» **EXERCISE REQUIREMENTS**
Reproduce each of the lines below word for word, omitting the pictures.

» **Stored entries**

◆ ◆ ◆ ◆ ◆ ◆ ◆

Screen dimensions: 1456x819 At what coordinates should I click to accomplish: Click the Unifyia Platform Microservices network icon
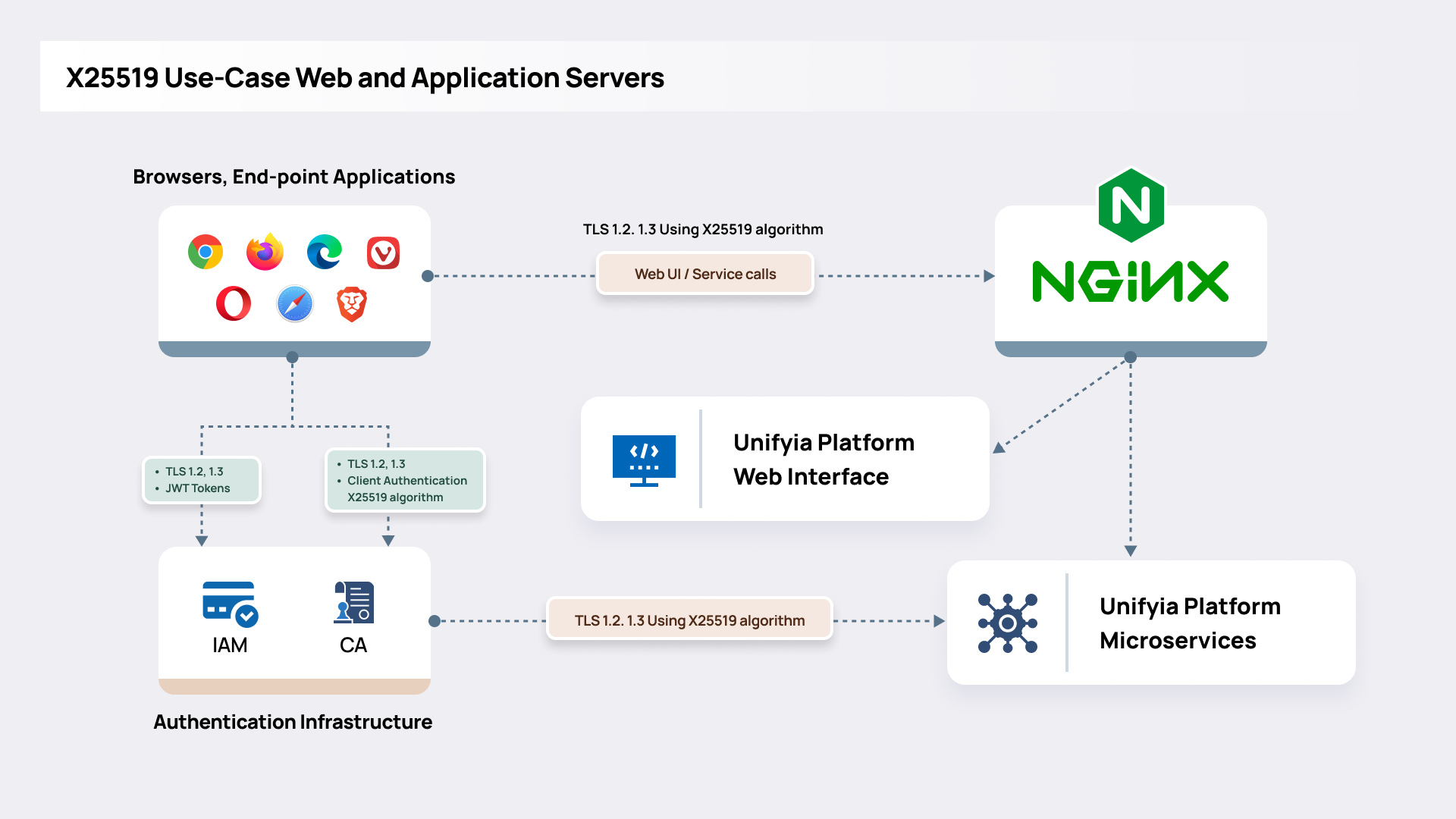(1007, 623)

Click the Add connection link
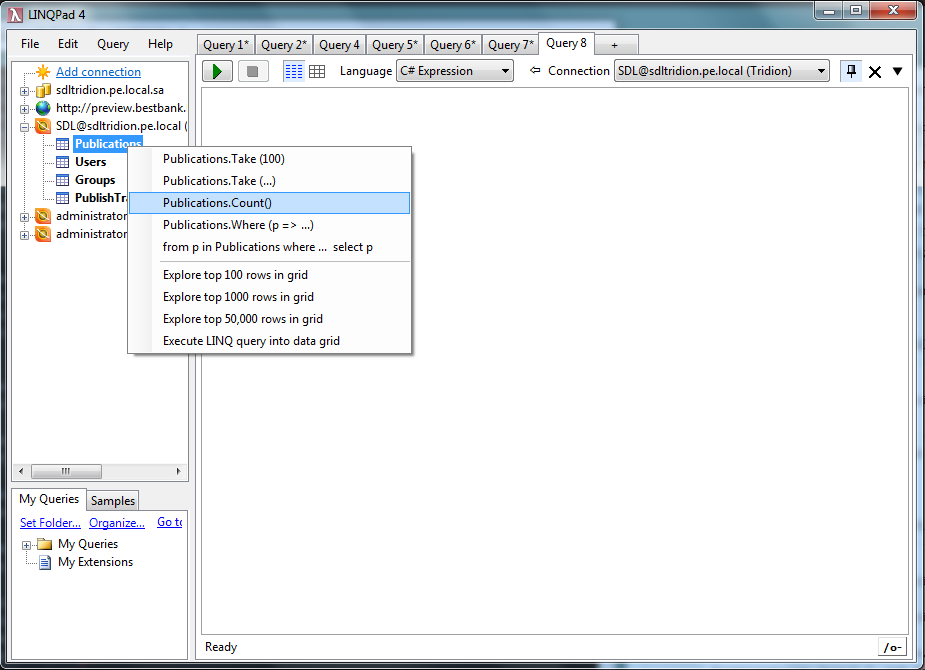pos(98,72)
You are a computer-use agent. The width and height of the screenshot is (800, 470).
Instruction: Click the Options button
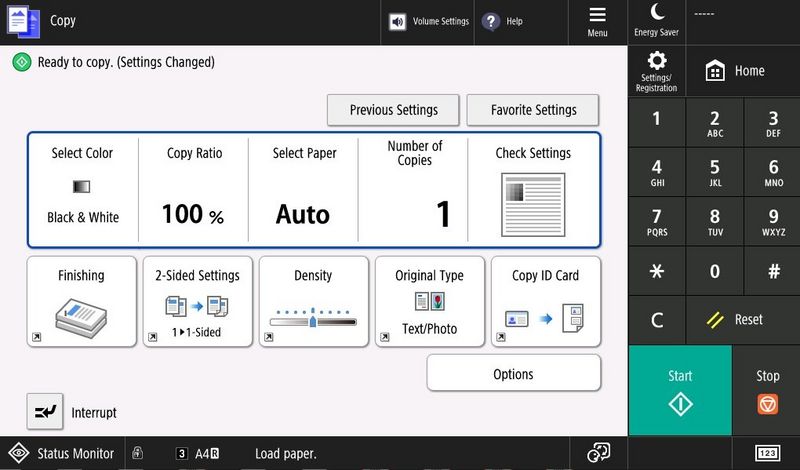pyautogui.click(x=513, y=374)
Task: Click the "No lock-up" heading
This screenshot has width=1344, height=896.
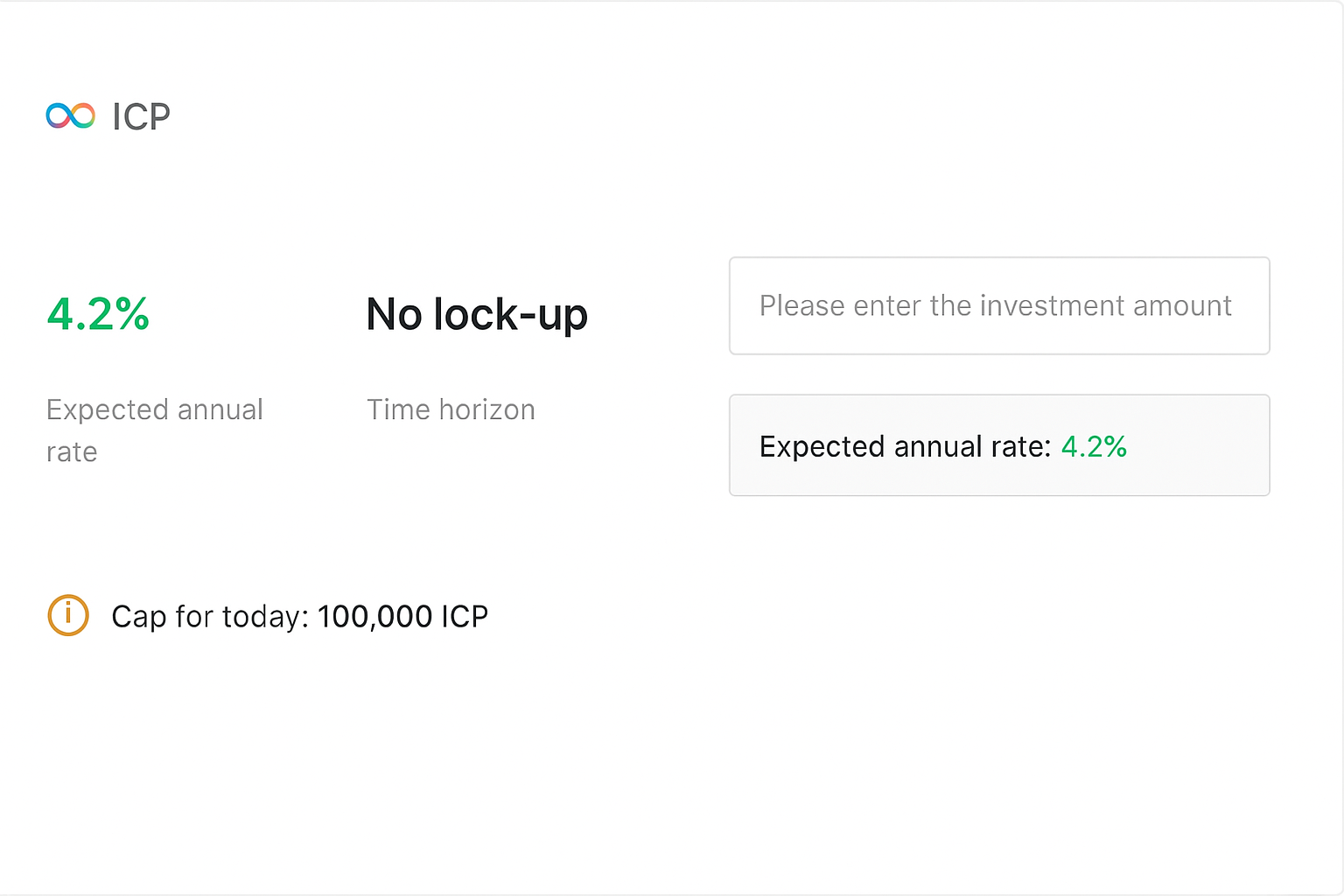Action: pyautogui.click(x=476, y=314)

◆ ◆ ◆ ◆ ◆ ◆ ◆

» **EXERCISE RESULT**
Screen dimensions: 1456x819 At what coordinates should I click to accomplish: Click the Unifyia Platform Microservices network icon
(1007, 623)

Click the Add connection link
pos(98,72)
You are a computer-use agent. The width and height of the screenshot is (800, 470).
Instruction: Click the Options button
pyautogui.click(x=513, y=374)
Task: Click the "No lock-up" heading
This screenshot has width=1344, height=896.
Action: pyautogui.click(x=476, y=314)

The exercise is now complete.